### Task requirements
Copy, from the data below, each line that has the word "computer".

▬▬▬▬▬▬

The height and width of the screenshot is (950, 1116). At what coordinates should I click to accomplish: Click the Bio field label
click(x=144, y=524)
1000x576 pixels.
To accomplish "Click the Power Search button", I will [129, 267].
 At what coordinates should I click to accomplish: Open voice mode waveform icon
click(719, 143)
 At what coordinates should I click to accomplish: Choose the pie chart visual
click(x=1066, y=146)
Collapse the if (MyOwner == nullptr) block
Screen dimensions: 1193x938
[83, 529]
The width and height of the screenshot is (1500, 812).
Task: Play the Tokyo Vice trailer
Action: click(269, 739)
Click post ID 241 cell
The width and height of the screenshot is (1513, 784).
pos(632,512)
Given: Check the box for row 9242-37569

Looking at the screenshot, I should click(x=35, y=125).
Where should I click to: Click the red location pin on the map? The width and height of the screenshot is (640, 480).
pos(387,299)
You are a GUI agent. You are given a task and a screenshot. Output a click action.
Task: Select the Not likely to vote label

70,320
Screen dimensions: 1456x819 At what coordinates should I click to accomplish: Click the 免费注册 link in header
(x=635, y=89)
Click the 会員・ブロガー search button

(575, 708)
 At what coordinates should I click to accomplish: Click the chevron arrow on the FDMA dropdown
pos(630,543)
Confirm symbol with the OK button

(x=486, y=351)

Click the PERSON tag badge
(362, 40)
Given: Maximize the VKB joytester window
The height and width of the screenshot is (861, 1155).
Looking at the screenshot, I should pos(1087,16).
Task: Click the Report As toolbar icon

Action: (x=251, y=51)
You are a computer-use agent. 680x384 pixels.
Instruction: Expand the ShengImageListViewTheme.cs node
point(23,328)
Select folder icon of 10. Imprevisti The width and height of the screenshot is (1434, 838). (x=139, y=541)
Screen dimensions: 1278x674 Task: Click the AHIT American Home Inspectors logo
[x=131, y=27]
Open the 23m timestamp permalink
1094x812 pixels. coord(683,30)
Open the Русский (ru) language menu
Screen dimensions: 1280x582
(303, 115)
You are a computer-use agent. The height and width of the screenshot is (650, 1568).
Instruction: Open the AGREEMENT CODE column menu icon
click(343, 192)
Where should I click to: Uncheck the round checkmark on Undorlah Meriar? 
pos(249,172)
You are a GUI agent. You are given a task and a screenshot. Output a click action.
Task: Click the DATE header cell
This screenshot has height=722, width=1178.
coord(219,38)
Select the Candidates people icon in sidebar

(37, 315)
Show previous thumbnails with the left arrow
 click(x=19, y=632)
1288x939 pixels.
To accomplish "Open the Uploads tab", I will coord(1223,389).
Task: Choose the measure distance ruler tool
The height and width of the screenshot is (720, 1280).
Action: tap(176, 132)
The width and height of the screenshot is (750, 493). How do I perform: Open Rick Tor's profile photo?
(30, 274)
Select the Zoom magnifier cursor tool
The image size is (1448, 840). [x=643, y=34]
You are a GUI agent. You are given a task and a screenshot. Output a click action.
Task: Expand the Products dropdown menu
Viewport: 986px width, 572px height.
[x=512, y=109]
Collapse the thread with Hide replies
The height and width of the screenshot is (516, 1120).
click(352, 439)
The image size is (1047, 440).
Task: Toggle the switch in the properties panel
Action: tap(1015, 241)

▬▬▬▬▬▬

### Problem solution
You are a computer-use agent. 680x384 pixels.
You are a computer-use agent. The height and width of the screenshot is (650, 1568).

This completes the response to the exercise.